Celecoxib, a cyclooxygenase‐2 (COX‐2) selective nonsteroidal anti‐inflammatory drug, is a new anticarcinogenic agent. Its antitumor effects depend on the one hand on its COX‐2‐inhibiting potency, but on the other hand on COX‐2‐independent mechanisms, which until now have not been fully understood. Here, we investigated whether celecoxib has an impact on the APC/β‐catenin pathway, which has been shown to play a pivotal role in the development of various cancers, especially of the colon. After only 2 h of treatment of human Caco‐2 colon carcinoma cells with 100 µM celecoxib, we observed a rapid translocation of β‐catenin from its predominant membrane localization to the cytoplasm. Inhibition of the glycogen‐synthasekinase‐3β (GSK‐3β) by LiCl prevented this celecoxib‐induced translocation, suggesting that phosphorylation of β‐catenin by the GSK‐3β kinase was essential for this release.
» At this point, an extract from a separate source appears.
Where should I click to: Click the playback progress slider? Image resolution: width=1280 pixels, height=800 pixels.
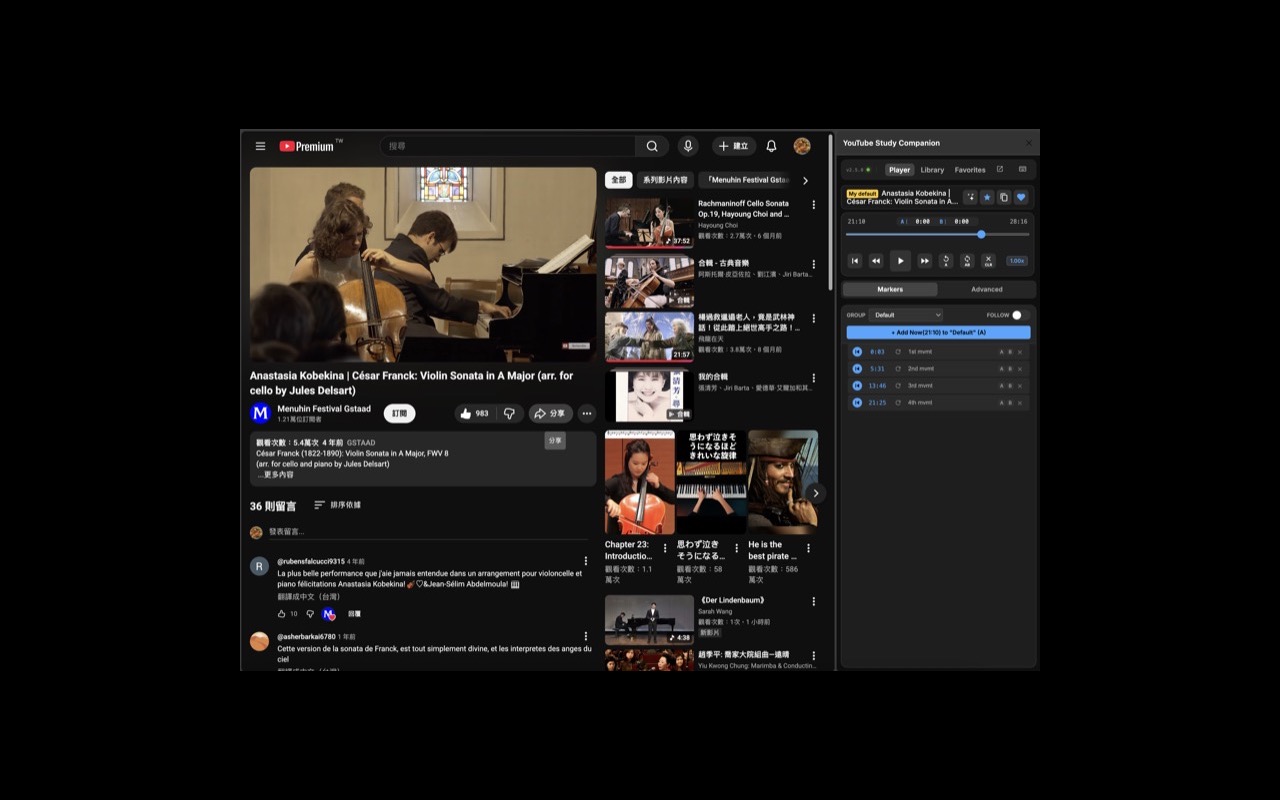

Furthermore, the cytosolic accumulation was accompanied by a rapid increase of β‐catenin in the nuclei, starting already 30 min after celecoxib treatment. The DNA binding activity of β‐catenin time dependently decreased 2 h after celecoxib treatment. After this cellular reorganization, we observed a caspase‐ and proteasome‐dependent degradation of β‐catenin after 8 h of drug incubation. Celecoxib‐induced β‐catenin degradation was also observed in various other tumor cell lines (HCT‐116, MCF‐7, and LNCAP) but was not seen after treatment of Caco‐2 cells with either the anticarcinogenic nonsteroidal anti‐inflammatory drug R‐flurbiprofen or the highly COX‐2‐selective inhibitor rofecoxib. These findings indicate that the anticarcinogenic effects of celecoxib can be explained, at least partly, by an extensive degradation of β‐catenin in human colon carcinoma cells.